Nos hicieron entrar a una oficina donde nos esperaba un hombre de unos sesenta años, flaco, bronceado por el sol. En un costado, sentado sobre unas cajas, estaba un tipo de bigotes con aspecto de mexicano. Les explicamos que nos habíamos quedado sin plata.
—Mal hecho —dijo el flaco con tranquilidad—. No se debe apostar sin contar con dinero para pagar las deudas.
Le dimos la razón.
—Mi negocio es hacer negocios. ¿Cómo piensan pagar los sesenta dólares que les falta, incluyendo la propina?
Le ofrecimos lavar los platos.
—Ya tengo empleados para eso. ¿Esa cámara de fotos, es una Nikon?
Ni a palos le daba la cámara de fotos.
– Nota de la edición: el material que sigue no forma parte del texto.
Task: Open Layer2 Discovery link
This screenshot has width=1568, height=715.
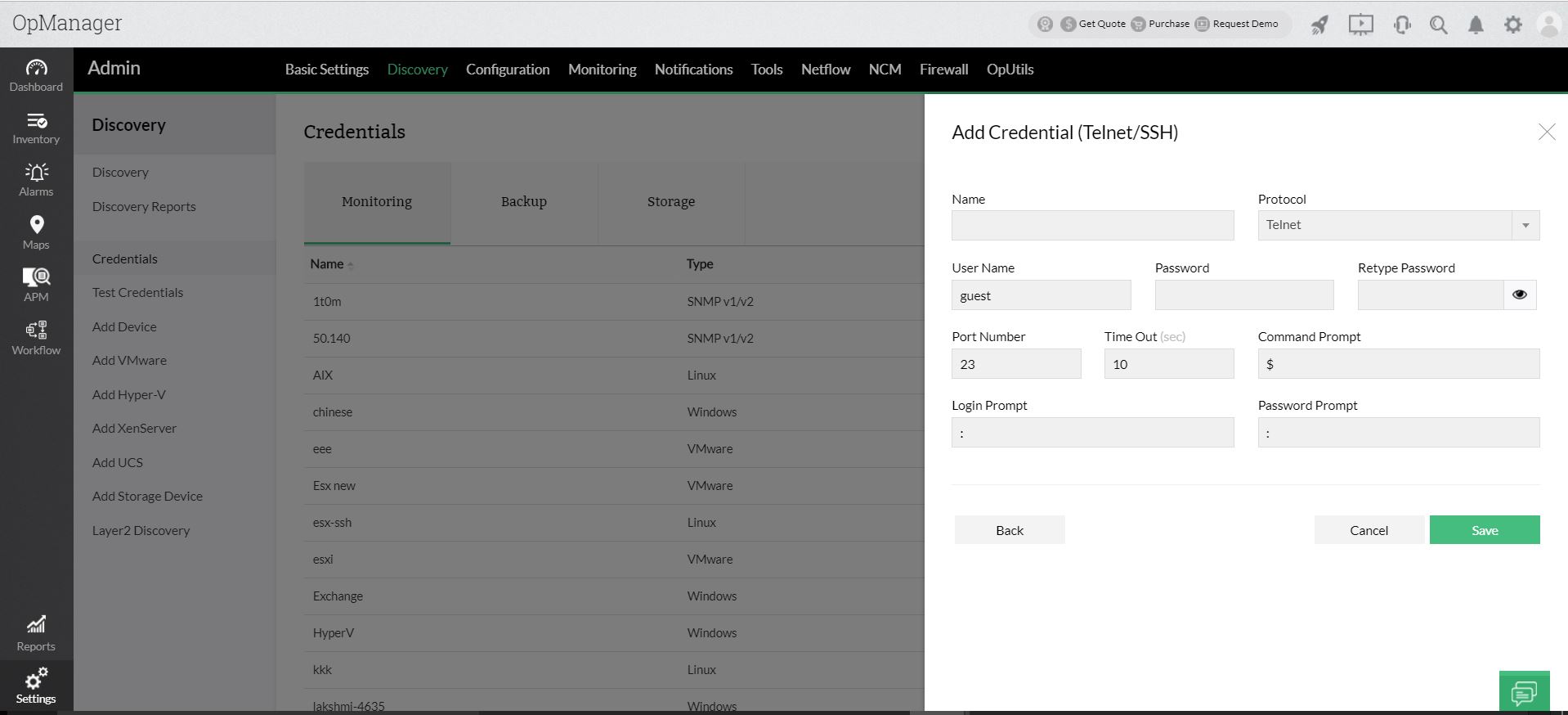Action: point(141,531)
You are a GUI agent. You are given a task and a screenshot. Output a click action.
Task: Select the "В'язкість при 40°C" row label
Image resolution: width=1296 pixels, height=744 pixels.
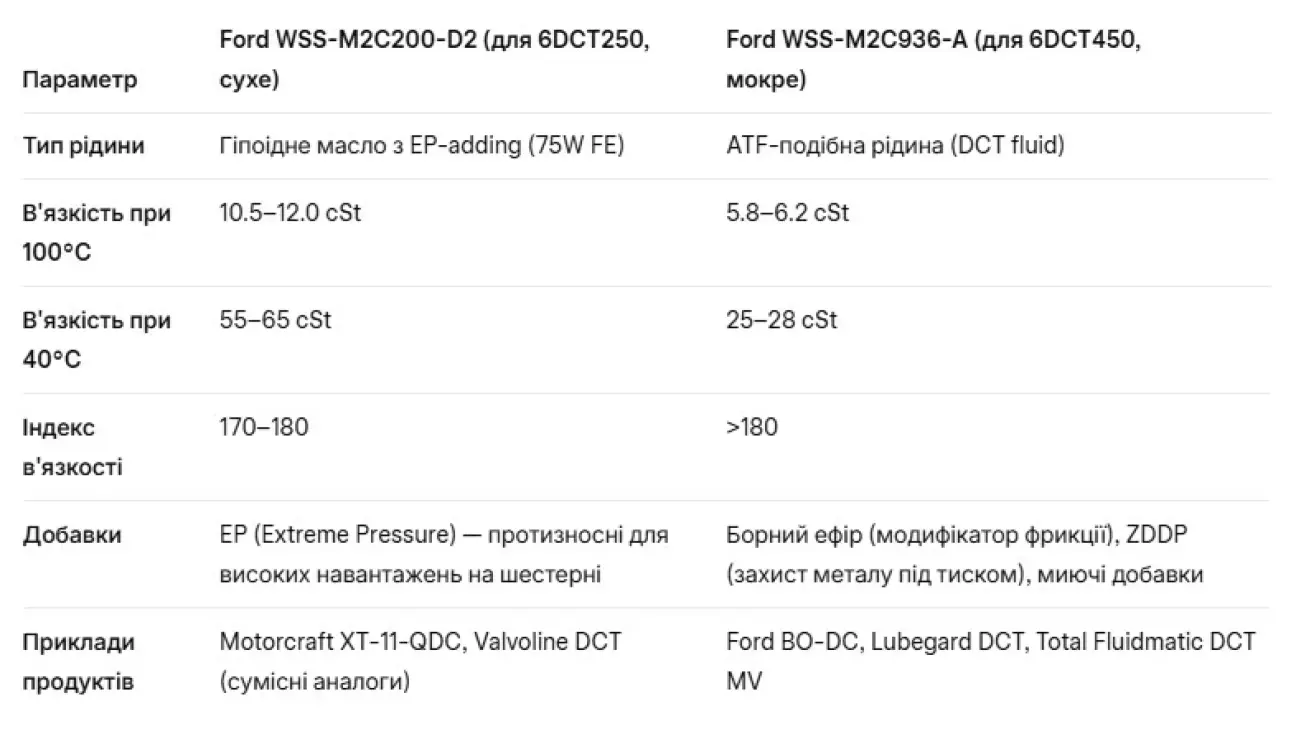click(96, 340)
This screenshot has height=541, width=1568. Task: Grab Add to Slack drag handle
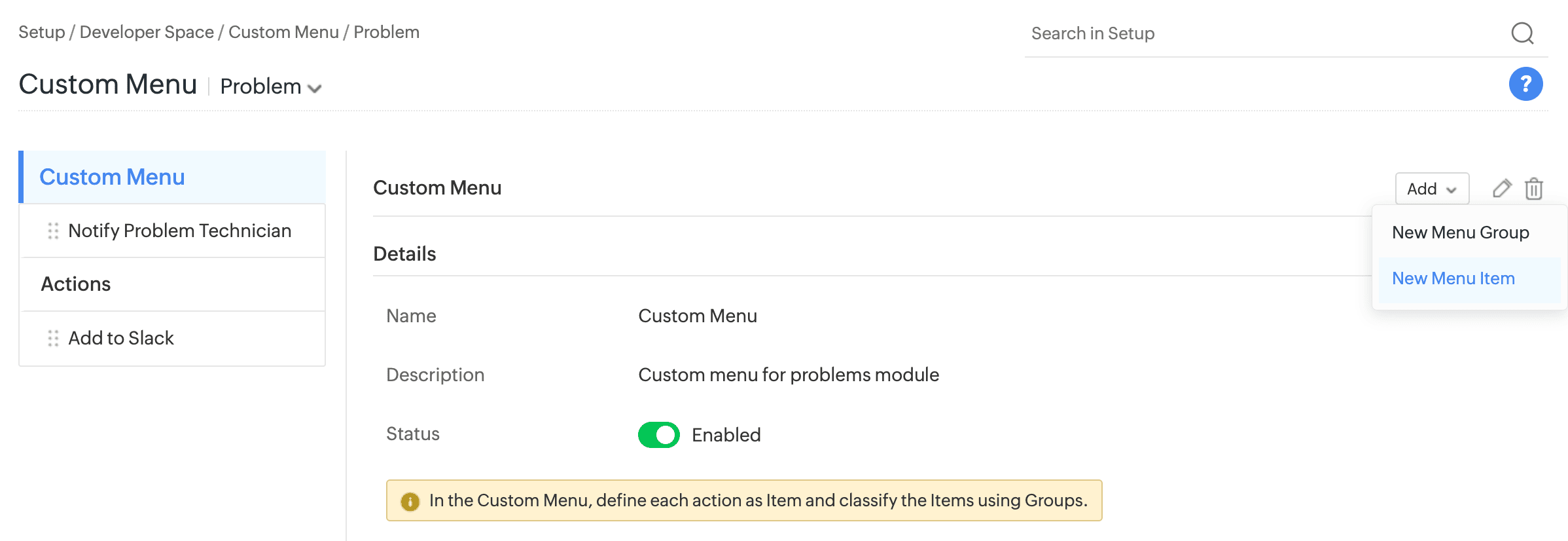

Insistió diciendo que no teníamos nada de valor que le interesara. Yo me volví a negar. Resopló fastidiado. Como si concediera algo, dijo:
—Está bien. Dejen las zapatillas. Ah, y las gorras. Estoy haciendo un pésimo negocio.
Nos sacamos las zapatillas. Pablo tenía unas Diadora, pero Ezequiel y yo teníamos unas Nike que habíamos comprado en Buenos Aires antes de viajar. Nos guardamos las medias en los bolsillos (que, por lo visto, no le interesaban y lo bien que hacía) y le dimos nuestras gorras.
—Y no vuelvan por acá sin dinero. Con plata, siempre serán bienvenidos.